Parang Sontak Ciamis yang elegan

CIREBON ada Trusmi: Terus Bersemi

Tahukah kamu kalau di Cirebon ada motif batik yang menggambarkan satu makhluk yang terdiri dari badan 3 binatang?. Itulah Paksi Naga Liman. Ini adalah salah satu motif dari Keraton Cirebon yang pernah dibuat. Selain di Keraton, batik juga dibuat di Trusmi.
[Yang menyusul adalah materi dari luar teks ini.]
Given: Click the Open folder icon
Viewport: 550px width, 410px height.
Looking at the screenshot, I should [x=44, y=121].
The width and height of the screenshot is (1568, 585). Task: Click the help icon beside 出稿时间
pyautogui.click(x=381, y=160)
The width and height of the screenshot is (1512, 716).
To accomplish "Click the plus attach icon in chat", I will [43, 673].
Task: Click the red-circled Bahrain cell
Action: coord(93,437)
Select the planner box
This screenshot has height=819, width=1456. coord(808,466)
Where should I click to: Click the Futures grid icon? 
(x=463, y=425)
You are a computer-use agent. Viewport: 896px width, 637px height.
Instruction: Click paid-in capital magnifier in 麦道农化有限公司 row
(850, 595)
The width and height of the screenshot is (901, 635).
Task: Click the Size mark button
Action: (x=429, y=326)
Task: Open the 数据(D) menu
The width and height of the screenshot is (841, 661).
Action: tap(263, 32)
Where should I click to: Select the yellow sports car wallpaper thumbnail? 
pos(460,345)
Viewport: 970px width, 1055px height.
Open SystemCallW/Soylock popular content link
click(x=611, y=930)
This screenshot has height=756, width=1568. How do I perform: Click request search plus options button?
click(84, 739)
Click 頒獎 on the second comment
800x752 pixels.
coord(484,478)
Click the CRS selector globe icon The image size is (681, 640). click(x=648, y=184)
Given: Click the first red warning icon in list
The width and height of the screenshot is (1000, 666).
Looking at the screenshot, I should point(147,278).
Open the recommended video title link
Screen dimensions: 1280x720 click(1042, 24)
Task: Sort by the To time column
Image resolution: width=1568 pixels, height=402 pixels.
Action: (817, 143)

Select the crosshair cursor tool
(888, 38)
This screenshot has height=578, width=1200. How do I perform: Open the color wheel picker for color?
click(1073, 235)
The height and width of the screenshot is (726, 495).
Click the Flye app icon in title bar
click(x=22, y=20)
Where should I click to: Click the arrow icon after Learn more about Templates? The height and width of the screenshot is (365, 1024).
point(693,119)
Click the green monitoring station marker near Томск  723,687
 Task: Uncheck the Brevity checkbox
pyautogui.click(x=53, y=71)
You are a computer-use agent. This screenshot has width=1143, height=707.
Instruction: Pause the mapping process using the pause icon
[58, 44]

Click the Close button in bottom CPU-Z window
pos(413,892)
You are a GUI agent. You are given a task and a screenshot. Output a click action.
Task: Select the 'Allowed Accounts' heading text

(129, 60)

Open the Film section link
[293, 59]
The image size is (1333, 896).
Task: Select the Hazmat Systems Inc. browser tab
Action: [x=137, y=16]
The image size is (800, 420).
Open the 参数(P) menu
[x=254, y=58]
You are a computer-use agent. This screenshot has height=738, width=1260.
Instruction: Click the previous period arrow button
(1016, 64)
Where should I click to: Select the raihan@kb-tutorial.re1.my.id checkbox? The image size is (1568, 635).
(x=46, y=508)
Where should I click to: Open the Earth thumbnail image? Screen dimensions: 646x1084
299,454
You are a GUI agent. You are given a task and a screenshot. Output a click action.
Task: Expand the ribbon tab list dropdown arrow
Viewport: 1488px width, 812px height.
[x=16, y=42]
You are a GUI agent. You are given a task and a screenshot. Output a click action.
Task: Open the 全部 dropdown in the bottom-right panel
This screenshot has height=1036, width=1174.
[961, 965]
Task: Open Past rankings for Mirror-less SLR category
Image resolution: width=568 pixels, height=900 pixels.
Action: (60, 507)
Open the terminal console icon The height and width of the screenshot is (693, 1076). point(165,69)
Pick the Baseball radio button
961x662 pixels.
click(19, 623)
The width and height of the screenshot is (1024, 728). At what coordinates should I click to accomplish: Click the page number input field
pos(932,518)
Ada yang pernah ke Trusmi? Sebut saja Trusmi adalah Laweyannya Cirebon. Di sinilah batik megamendung dan kumpeni dibuat. O iya, saya baru tahu kalo Trusmi itu di Kabupaten Cirebon, bukan di kotanya. Ke Trusmi waktu itu adalah demi melepas rasa penasaran “Emang ada ya batik di Cirebon?” Perjalanan kira-kira 5 jam dari Bandung, disopirin mamahnya teman. Malu sekali saya gak bisa nyopir. Wisata kuliner dulu, lalu menyusuri Trusmi. Saya menyadari bahwa banyak dari penjual batik ini yang masih satu keluarga. Yang samping adiknya, yang depan kakaknya, sampingnya lagi kakak iparnya, dst. Jadi  wajar kalo rada-rada mirip. Setelah berjelajah sekitar satu jam, saya beli batik megamendung. O iya, perjalanan ini dilengkapi dengan pengalaman suruh nyuci mobil sebagai laki-laki yang useless gabisa nyetir.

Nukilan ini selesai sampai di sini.